Problem A:
Answer these questions using the article on U.S. strikes:
(i) On what date did the Writer's Guild of America announce it would strike?
(ii) Which three motor companies did the United Auto Workers strike against?
(iii) What was the highest inflation rate the article reports, and in what month?
Problem B: Continue the article on U.S. strikes from the point where it stops.

Source passage:
=== Begin Enclosure ===
The United States On Strike
More than 100 days ago on May 1, 2023, the Writer’s Guild of America (WGA) announced that they would be going on strike the following morning. According to their website, they want higher and fairer pay for writers due to the increased demand for streaming, better residuals for writers and to ban the use of AI in writing. Other organizations, such as the Screen Actors Guild and the American Federation of Television and Radio Artists (Sag-Aftra), joined the strike to request better pay and treatment for actors and entertainment talents. As of September 25th, these strikes are seemingly nearing an end as the final contract is being written with the striking party getting what they’ve requested, according to this tweet with a message from Adam Conover.
Outside of the entertainment industry, UPS’s union announced they were going on strike to demand increased pay and vacation time for their workers, as well as better A/C in their vehicles. These conditions were met before the strike began in order to avoid a massive disruption to the shipping industry as a whole. Now, on September 21, the United Auto Workers (UAW) went on strike against three of the biggest motor companies in America: Ford, General Motors, and Chrysler. According to @UAW on X (Twitter), the goal of these strikes is to increase worker wages and access to medical benefits.
These are only three of the hundreds of estimated strikes occurring in the United States today. Whether the strikes are for better pay, healthcare, vacations, working conditions, or a combination of these demands, many unions are fighting for what they believe they deserve.
However, much of the coverage of these major labor actions feels sudden and out of the blue. So, why is everyone striking?
The most obvious answer seems to be the changes in the past few years to the economy. Looking at the inflation rate over the past few years in the United States of America, the average inflation rate before the beginning of the COVID-19 pandemic was around 2%. Inflation went all the way down to 0.12% in May of 2020, around two months into the pandemic. After that, it kept increasing to an extreme high of 9.06% in June of 2022.
Even though the percentage has gone down since then, the average inflation rate for 2023 has been 4.53%. The increase in inflation rates has increased the price of everyday goods. For example, the average price of food-related items went up 11% between the start of 2021 and the end of 2022, a trend that has not reversed over the past year.
=== End Enclosure ===
Pixel coordinate grounding data:
=== Begin Enclosure ===
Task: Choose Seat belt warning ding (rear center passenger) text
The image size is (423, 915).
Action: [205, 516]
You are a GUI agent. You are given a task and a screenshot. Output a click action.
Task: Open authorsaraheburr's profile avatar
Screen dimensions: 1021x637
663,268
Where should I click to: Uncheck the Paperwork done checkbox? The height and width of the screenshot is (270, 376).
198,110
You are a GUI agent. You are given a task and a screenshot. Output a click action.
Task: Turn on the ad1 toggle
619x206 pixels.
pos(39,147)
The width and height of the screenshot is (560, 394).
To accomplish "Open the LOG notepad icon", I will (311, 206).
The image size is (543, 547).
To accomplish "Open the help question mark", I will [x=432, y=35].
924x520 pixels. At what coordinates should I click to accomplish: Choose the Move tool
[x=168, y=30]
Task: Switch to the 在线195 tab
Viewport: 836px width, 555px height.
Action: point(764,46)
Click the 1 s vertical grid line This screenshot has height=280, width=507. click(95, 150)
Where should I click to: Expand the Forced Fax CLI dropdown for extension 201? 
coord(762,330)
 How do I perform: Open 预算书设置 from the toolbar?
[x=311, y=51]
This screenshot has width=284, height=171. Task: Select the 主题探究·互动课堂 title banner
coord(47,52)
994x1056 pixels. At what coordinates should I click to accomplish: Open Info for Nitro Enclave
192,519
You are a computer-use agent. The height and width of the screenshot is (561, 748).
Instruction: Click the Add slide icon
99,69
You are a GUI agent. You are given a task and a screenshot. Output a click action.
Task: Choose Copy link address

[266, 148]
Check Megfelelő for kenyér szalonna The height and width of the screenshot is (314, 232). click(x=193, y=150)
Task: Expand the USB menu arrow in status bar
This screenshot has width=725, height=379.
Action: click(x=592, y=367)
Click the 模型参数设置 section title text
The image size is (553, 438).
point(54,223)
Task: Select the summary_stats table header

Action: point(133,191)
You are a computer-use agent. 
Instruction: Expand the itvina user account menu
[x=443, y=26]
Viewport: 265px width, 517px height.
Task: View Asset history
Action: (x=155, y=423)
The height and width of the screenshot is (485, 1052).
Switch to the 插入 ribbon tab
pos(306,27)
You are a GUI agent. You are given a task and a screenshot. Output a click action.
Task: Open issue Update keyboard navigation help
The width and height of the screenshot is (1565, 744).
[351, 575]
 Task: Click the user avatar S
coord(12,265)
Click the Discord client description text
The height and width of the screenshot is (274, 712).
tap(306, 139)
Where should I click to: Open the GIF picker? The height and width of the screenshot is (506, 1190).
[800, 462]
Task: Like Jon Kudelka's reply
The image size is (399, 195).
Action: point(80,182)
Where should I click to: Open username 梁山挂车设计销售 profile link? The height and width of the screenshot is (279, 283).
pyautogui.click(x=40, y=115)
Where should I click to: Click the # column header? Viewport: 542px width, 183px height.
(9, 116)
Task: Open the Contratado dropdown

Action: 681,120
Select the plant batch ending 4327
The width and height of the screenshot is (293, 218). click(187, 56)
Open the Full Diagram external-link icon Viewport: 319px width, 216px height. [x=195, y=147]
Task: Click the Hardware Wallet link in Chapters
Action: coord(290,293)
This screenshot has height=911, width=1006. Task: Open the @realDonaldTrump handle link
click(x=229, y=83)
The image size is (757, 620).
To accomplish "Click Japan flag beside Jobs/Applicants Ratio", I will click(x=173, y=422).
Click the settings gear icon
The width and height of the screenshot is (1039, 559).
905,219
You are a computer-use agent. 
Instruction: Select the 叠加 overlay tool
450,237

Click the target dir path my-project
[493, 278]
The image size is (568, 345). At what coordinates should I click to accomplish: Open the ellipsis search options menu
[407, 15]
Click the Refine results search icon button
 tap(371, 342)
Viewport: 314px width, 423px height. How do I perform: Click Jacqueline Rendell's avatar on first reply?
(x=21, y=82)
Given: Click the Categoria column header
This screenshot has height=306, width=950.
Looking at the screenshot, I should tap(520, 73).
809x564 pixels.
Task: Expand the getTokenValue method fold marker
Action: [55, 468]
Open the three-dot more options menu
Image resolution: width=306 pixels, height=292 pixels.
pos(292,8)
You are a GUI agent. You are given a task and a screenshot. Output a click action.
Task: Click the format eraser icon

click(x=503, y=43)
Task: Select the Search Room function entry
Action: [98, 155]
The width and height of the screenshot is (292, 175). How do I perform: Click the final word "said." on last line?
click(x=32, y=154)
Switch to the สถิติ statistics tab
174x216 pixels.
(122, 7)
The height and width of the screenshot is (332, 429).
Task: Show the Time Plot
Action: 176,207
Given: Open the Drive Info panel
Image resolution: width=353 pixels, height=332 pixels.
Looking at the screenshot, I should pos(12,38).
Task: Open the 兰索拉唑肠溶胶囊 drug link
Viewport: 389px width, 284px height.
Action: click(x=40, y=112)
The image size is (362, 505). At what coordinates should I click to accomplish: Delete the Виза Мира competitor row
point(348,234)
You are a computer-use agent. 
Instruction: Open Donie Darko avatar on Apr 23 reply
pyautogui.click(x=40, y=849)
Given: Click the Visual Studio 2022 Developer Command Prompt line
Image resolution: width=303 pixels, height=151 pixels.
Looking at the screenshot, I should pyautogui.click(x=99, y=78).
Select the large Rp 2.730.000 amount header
=== End Enclosure ===
Answer box A:
(i) May 1, 2023
(ii) Ford, General Motors, and Chrysler
(iii) 9.06%, in June of 2022

Answer box B:
The demands in these strikes in relation to wages could be due to the growing class disparity in the United States. Even before COVID-19, according to Pew Research, the upper class held around 79% of the total income in the United States, the middle class had 17% and the lower class had only 4% of the total income. This past year alone, as reported by The Guardian, the top 1% of earners in the United States have earned 45% of all income, while the remaining 99% shared the remaining 55% of income. All of this while coming down from peak unemployment rates due to COVID-19 in 2020 of 8.1%. This mixture of increases in the cost of goods and the disparity between income are, at least in part, contributing to the large amount of strikes occurring in the United States.
However, it’s not just the economy that’s led to mass striking. In June of this year, 150+ Starbucks stores went on strike due to the company’s decision to not allow stores to put up LGBTQ+ flags and other pro-LGBTQ+ decorations in support of Pride Month. As previously mentioned, the UPS workers went on strike for better A/C in their vans. Bus drivers in Alaska went on strike in hopes of getting safer vehicles. People strike against being unsatisfied with the conditions they’re working in; whether economical, social, or safety-based.
The most uplifting part about these strikes is that from the examples listed, most of them have ended in a positive manner, bringing better conditions to everyday workers. As the WGA put in their message from earlier, “...everything we have gained… is due to the willingness of this membership to exercise its power, walk side-by-side, to endure the pain and uncertainty of the past 146 days. It is the leverage generated by your strike…that finally brought the companies back to the table to make a deal.” It’s through the collective power of the many standing their ground that leads to these better conditions for the everyday worker.